WHAT IS EXPECTED
Substitute "Determine the location of" for "Identify the location of" throughout the part that opens with the line containing "pixels, height=500 pixels." and closes with the line containing "row: Hips 34½-35½ 36½-37½ 38½-39½ 41-42½ 44-46 48-5… is", and give back only those lines, otherwise unchanged.

Saved data entries:
---

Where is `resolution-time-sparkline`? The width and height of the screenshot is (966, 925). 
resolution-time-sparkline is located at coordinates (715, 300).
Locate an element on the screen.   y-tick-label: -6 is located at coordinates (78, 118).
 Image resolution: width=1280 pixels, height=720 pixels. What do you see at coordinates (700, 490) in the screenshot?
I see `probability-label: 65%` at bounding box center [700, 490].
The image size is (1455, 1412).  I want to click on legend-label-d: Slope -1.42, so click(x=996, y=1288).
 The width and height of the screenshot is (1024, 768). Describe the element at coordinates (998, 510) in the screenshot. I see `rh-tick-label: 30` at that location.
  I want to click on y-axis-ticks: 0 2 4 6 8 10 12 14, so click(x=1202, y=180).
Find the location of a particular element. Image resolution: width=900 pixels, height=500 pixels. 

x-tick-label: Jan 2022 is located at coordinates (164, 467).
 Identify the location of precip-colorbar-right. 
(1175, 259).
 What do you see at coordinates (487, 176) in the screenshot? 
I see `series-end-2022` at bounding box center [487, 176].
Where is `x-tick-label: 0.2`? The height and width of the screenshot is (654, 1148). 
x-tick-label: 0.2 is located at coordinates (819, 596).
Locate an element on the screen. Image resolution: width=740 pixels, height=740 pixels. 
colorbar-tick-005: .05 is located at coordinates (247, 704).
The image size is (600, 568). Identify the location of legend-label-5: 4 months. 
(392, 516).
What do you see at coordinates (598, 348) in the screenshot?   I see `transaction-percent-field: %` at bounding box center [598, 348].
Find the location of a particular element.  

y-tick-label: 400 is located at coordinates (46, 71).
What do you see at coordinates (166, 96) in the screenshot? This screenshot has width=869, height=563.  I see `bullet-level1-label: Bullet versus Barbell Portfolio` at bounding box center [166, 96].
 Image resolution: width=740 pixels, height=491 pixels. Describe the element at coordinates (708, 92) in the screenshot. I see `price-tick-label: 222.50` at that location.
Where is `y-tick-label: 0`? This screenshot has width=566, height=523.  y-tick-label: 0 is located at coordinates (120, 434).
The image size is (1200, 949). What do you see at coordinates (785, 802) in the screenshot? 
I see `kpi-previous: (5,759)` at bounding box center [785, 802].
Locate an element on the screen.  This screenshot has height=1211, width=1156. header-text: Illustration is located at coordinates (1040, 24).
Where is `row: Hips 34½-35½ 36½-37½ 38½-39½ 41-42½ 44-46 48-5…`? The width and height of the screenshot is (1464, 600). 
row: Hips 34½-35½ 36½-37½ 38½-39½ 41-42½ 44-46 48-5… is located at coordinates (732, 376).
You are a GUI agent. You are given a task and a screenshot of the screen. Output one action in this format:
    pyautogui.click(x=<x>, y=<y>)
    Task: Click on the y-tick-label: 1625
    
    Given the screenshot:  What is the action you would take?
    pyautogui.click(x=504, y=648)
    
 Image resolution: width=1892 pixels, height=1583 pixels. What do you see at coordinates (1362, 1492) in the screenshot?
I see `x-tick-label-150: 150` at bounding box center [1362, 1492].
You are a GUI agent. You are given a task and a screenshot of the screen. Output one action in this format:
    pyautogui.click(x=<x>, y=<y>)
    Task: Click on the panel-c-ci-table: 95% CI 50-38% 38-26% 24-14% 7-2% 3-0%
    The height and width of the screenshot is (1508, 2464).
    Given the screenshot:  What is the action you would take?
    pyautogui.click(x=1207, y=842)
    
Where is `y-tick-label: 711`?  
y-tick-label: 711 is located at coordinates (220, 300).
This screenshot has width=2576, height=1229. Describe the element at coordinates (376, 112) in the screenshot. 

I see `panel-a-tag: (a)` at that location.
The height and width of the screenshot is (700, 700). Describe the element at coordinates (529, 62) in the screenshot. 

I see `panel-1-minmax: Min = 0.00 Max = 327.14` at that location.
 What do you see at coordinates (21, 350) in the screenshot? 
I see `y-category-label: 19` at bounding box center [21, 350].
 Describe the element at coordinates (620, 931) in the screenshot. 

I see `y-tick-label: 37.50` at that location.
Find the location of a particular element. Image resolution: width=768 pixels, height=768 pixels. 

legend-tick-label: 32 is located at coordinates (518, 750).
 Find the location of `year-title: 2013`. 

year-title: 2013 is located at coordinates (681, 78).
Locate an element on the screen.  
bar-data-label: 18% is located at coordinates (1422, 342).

---

ANSWER BELOW
Find the location of a particular element. Image resolution: width=900 pixels, height=500 pixels. 

x-tick-label: Jan 2022 is located at coordinates (164, 467).
 Determine the location of precip-colorbar-right. 
(1175, 259).
 What do you see at coordinates (487, 176) in the screenshot? 
I see `series-end-2022` at bounding box center [487, 176].
Where is `x-tick-label: 0.2`? The height and width of the screenshot is (654, 1148). 
x-tick-label: 0.2 is located at coordinates (819, 596).
Locate an element on the screen. Image resolution: width=740 pixels, height=740 pixels. 
colorbar-tick-005: .05 is located at coordinates (247, 704).
The image size is (600, 568). Determine the location of legend-label-5: 4 months. 
(392, 516).
What do you see at coordinates (598, 348) in the screenshot?   I see `transaction-percent-field: %` at bounding box center [598, 348].
Find the location of a particular element.  

y-tick-label: 400 is located at coordinates (46, 71).
What do you see at coordinates (166, 96) in the screenshot? This screenshot has width=869, height=563.  I see `bullet-level1-label: Bullet versus Barbell Portfolio` at bounding box center [166, 96].
 Image resolution: width=740 pixels, height=491 pixels. Describe the element at coordinates (708, 92) in the screenshot. I see `price-tick-label: 222.50` at that location.
Where is `y-tick-label: 0`? This screenshot has width=566, height=523.  y-tick-label: 0 is located at coordinates (120, 434).
The image size is (1200, 949). What do you see at coordinates (785, 802) in the screenshot? 
I see `kpi-previous: (5,759)` at bounding box center [785, 802].
Locate an element on the screen.  This screenshot has height=1211, width=1156. header-text: Illustration is located at coordinates (1040, 24).
Where is `row: Hips 34½-35½ 36½-37½ 38½-39½ 41-42½ 44-46 48-5…`? The width and height of the screenshot is (1464, 600). 
row: Hips 34½-35½ 36½-37½ 38½-39½ 41-42½ 44-46 48-5… is located at coordinates (732, 376).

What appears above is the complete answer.